[Saved data entries]
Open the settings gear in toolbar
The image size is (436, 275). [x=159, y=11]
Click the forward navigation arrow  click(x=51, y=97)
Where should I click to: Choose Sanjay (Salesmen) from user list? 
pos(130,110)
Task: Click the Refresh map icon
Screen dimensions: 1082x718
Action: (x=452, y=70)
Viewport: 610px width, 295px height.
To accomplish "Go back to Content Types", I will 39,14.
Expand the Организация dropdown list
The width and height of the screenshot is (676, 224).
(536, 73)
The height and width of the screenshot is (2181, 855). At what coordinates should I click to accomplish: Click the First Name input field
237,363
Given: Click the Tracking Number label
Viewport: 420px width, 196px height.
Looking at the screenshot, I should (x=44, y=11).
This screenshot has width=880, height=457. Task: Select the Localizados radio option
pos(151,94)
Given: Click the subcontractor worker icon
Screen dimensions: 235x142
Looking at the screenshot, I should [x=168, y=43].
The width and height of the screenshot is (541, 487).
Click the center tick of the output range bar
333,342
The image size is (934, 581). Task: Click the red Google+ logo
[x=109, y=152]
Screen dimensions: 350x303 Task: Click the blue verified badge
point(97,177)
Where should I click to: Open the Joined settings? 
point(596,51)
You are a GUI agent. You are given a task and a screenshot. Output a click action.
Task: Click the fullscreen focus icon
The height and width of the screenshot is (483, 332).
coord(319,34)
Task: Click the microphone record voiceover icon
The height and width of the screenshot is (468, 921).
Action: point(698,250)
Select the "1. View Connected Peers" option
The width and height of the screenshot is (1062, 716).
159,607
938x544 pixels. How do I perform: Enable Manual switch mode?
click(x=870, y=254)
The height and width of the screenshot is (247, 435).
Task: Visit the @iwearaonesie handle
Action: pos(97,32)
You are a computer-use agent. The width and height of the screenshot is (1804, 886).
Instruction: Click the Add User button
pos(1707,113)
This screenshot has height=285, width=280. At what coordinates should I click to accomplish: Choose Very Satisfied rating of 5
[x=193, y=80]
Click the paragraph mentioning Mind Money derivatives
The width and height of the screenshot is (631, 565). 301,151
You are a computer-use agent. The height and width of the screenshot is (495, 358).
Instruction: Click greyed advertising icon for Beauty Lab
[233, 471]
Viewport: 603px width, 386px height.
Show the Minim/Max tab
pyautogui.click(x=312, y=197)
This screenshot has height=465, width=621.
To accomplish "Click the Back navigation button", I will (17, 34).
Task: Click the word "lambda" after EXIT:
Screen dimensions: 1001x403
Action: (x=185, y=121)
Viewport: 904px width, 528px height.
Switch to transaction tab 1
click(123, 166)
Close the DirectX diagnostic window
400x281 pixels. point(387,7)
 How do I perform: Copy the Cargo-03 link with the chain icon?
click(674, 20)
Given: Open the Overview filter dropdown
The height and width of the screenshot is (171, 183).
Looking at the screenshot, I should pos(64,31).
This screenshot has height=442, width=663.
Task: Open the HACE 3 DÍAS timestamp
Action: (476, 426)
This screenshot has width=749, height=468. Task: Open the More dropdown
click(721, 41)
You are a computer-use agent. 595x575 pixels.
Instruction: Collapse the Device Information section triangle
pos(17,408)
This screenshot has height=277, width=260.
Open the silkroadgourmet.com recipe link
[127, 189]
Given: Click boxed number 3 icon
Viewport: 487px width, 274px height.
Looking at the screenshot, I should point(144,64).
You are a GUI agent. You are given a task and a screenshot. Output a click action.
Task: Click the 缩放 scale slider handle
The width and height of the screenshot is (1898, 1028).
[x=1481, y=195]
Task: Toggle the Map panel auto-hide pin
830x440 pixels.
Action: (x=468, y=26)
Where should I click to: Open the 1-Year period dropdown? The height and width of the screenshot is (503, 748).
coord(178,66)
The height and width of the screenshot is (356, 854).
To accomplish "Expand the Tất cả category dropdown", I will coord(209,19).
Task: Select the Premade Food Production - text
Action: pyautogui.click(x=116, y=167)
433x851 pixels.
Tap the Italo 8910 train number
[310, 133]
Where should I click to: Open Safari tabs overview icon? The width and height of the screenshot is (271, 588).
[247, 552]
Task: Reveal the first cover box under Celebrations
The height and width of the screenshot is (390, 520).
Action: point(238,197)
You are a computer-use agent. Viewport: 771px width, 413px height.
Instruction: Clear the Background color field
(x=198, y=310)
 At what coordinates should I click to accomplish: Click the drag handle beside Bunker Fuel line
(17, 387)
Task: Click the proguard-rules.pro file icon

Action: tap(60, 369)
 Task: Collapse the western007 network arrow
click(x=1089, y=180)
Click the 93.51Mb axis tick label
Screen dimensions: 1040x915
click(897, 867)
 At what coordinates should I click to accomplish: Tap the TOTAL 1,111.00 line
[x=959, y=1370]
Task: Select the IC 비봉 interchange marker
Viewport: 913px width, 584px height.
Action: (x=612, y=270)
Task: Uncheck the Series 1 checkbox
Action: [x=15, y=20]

WHAT NEEDS TO BE DONE —
Every line of the data above is to be copied out exactly.

ANSWER FOR THIS EXERCISE —
Open the settings gear in toolbar
The image size is (436, 275). [x=159, y=11]
Click the forward navigation arrow  click(x=51, y=97)
Where should I click to: Choose Sanjay (Salesmen) from user list? 
pos(130,110)
Task: Click the Refresh map icon
Screen dimensions: 1082x718
Action: (x=452, y=70)
Viewport: 610px width, 295px height.
To accomplish "Go back to Content Types", I will 39,14.
Expand the Организация dropdown list
The width and height of the screenshot is (676, 224).
(536, 73)
The height and width of the screenshot is (2181, 855). At what coordinates should I click to accomplish: Click the First Name input field
237,363
Given: Click the Tracking Number label
Viewport: 420px width, 196px height.
Looking at the screenshot, I should (x=44, y=11).
This screenshot has width=880, height=457. Task: Select the Localizados radio option
pos(151,94)
Given: Click the subcontractor worker icon
Screen dimensions: 235x142
Looking at the screenshot, I should [x=168, y=43].
The width and height of the screenshot is (541, 487).
Click the center tick of the output range bar
333,342
The image size is (934, 581). Task: Click the red Google+ logo
[x=109, y=152]
Screen dimensions: 350x303 Task: Click the blue verified badge
point(97,177)
Where should I click to: Open the Joined settings? 
point(596,51)
You are a GUI agent. You are given a task and a screenshot. Output a click action.
Task: Click the fullscreen focus icon
The height and width of the screenshot is (483, 332).
coord(319,34)
Task: Click the microphone record voiceover icon
The height and width of the screenshot is (468, 921).
Action: point(698,250)
Select the "1. View Connected Peers" option
The width and height of the screenshot is (1062, 716).
159,607
938x544 pixels. How do I perform: Enable Manual switch mode?
click(x=870, y=254)
The height and width of the screenshot is (247, 435).
Task: Visit the @iwearaonesie handle
Action: pos(97,32)
You are a computer-use agent. The width and height of the screenshot is (1804, 886).
Instruction: Click the Add User button
pos(1707,113)
This screenshot has height=285, width=280. At what coordinates should I click to accomplish: Choose Very Satisfied rating of 5
[x=193, y=80]
Click the paragraph mentioning Mind Money derivatives
The width and height of the screenshot is (631, 565). 301,151
You are a computer-use agent. The height and width of the screenshot is (495, 358).
Instruction: Click greyed advertising icon for Beauty Lab
[233, 471]
Viewport: 603px width, 386px height.
Show the Minim/Max tab
pyautogui.click(x=312, y=197)
This screenshot has height=465, width=621.
To accomplish "Click the Back navigation button", I will (17, 34).
Task: Click the word "lambda" after EXIT:
Screen dimensions: 1001x403
Action: (x=185, y=121)
Viewport: 904px width, 528px height.
Switch to transaction tab 1
click(123, 166)
Close the DirectX diagnostic window
400x281 pixels. point(387,7)
 How do I perform: Copy the Cargo-03 link with the chain icon?
click(674, 20)
Given: Open the Overview filter dropdown
The height and width of the screenshot is (171, 183).
Looking at the screenshot, I should pos(64,31).
This screenshot has height=442, width=663.
Task: Open the HACE 3 DÍAS timestamp
Action: (476, 426)
This screenshot has width=749, height=468. Task: Open the More dropdown
click(721, 41)
You are a computer-use agent. 595x575 pixels.
Instruction: Collapse the Device Information section triangle
pos(17,408)
This screenshot has height=277, width=260.
Open the silkroadgourmet.com recipe link
[127, 189]
Given: Click boxed number 3 icon
Viewport: 487px width, 274px height.
Looking at the screenshot, I should point(144,64).
You are a GUI agent. You are given a task and a screenshot. Output a click action.
Task: Click the 缩放 scale slider handle
The width and height of the screenshot is (1898, 1028).
[x=1481, y=195]
Task: Toggle the Map panel auto-hide pin
830x440 pixels.
Action: (x=468, y=26)
Where should I click to: Open the 1-Year period dropdown? The height and width of the screenshot is (503, 748).
coord(178,66)
The height and width of the screenshot is (356, 854).
To accomplish "Expand the Tất cả category dropdown", I will coord(209,19).
Task: Select the Premade Food Production - text
Action: pyautogui.click(x=116, y=167)
433x851 pixels.
Tap the Italo 8910 train number
[310, 133]
Where should I click to: Open Safari tabs overview icon? The width and height of the screenshot is (271, 588).
[247, 552]
Task: Reveal the first cover box under Celebrations
The height and width of the screenshot is (390, 520).
Action: point(238,197)
You are a computer-use agent. Viewport: 771px width, 413px height.
Instruction: Clear the Background color field
(x=198, y=310)
 At what coordinates should I click to accomplish: Click the drag handle beside Bunker Fuel line
(17, 387)
Task: Click the proguard-rules.pro file icon

Action: tap(60, 369)
 Task: Collapse the western007 network arrow
click(x=1089, y=180)
Click the 93.51Mb axis tick label
Screen dimensions: 1040x915
click(897, 867)
 At what coordinates should I click to accomplish: Tap the TOTAL 1,111.00 line
[x=959, y=1370]
Task: Select the IC 비봉 interchange marker
Viewport: 913px width, 584px height.
Action: (x=612, y=270)
Task: Uncheck the Series 1 checkbox
Action: [x=15, y=20]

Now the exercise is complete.